Kommentar zum umstrittenen Diskussionsabend mit der AfD Niederbrüllen ist auch keine Lösung

Wuppertal · Ausgrenzen? Diffamieren? Streiten? Wenn es um den richtigen Umgang mit der AfD geht, dann sind Politiker, Bürger und Journalisten gleichermaßen überfordert, wie die emotionale und leider sehr unsachliche Debatte zeigt, die um eine Veranstaltung des Café Swane entbrannt ist.

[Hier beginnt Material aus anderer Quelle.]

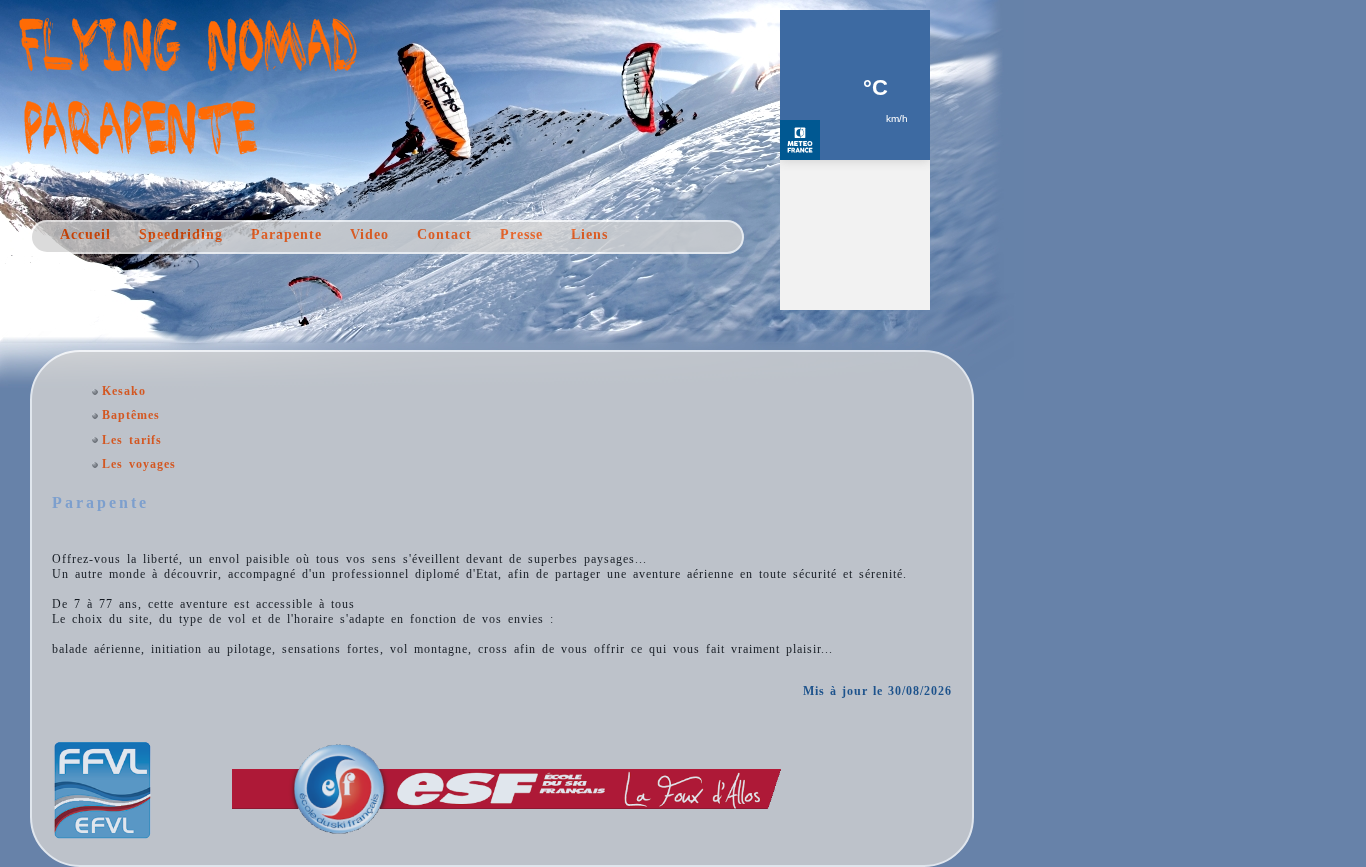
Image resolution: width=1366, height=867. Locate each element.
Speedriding (181, 234)
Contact (444, 234)
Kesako (124, 391)
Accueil (85, 234)
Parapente (286, 234)
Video (369, 234)
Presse (521, 234)
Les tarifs (132, 440)
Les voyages (139, 464)
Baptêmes (131, 415)
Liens (589, 234)
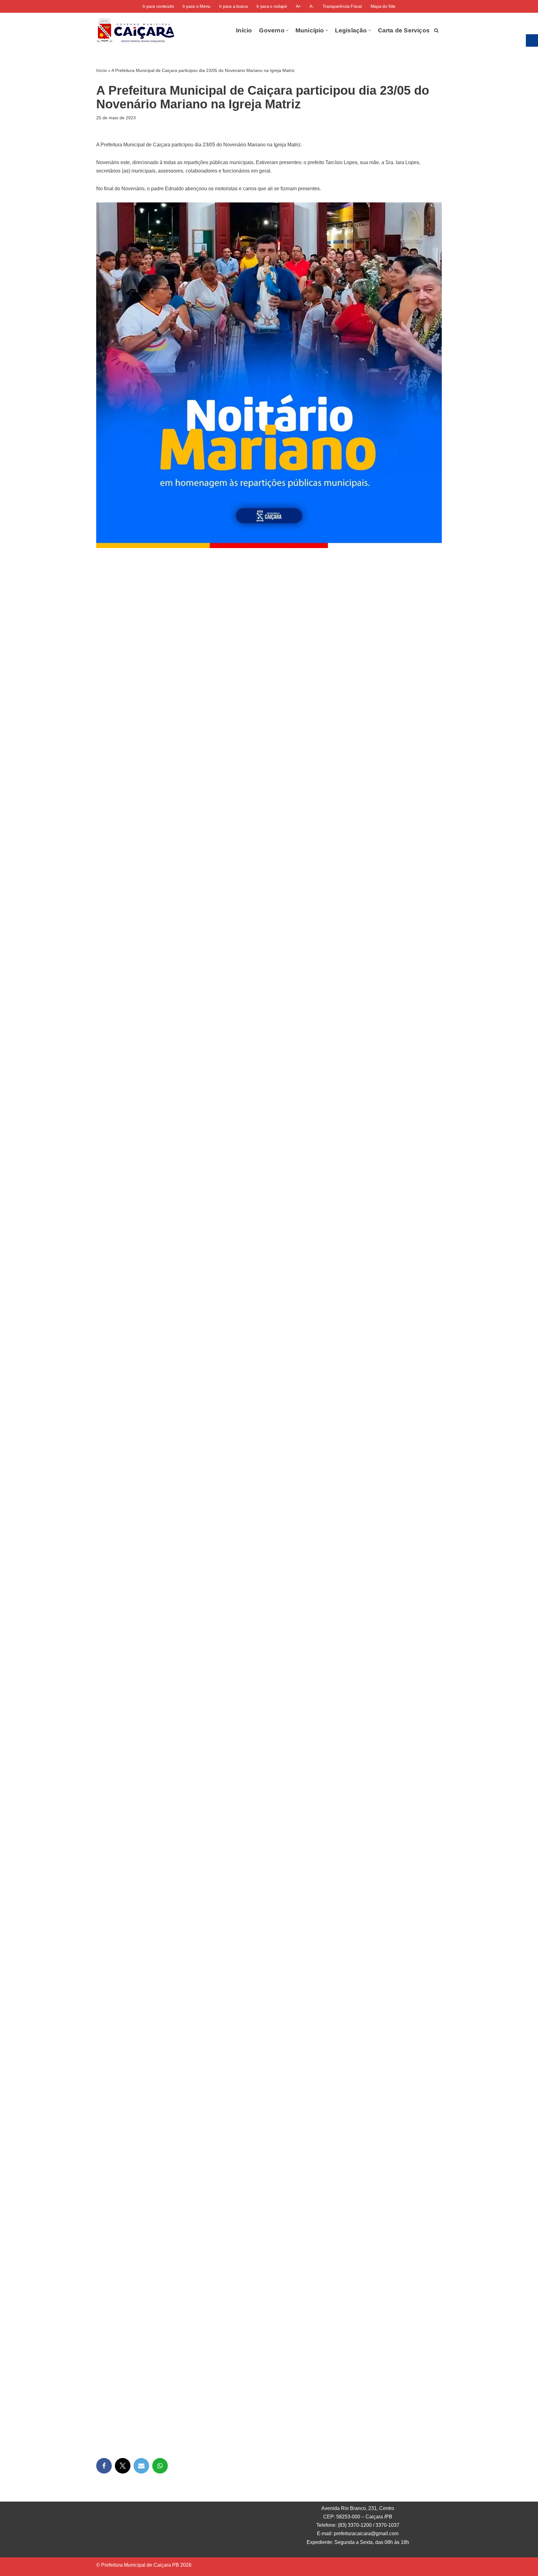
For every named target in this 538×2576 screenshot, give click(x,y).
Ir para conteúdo (158, 6)
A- (311, 6)
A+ (298, 6)
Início (244, 30)
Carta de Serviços (404, 30)
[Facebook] (104, 2466)
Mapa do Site (382, 6)
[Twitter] (122, 2466)
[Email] (141, 2466)
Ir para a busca (233, 6)
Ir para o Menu (196, 6)
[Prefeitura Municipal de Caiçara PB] (135, 30)
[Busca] (436, 30)
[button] (287, 30)
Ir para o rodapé (272, 6)
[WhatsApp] (160, 2466)
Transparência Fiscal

 Rundschau-Redakteurin Nicole Bolz.

Rundschau-Redakteurin Nicole Bolz.

Foto: Bettina Osswald

Inhaberin Selly Wane hatte in der vergangenen Woche zu einem Diskussionsabend mit politischen Vertretern aller Parteien eingeladen — inklusive der AfD. Keine moderierte Podiumsdiskussion sollte es sein. Selly Wane — eine politisch engagierte Frau mit afrikanischen Wurzeln — wollte eine Möglichkeit für Bürger schaffen, persönlich ins Gespräch mit den Politikern zu kommen. Sie sollten ihnen ihre Fragen stellen, Zweifel äußern und auch gegen deren Äußerungen protestieren können.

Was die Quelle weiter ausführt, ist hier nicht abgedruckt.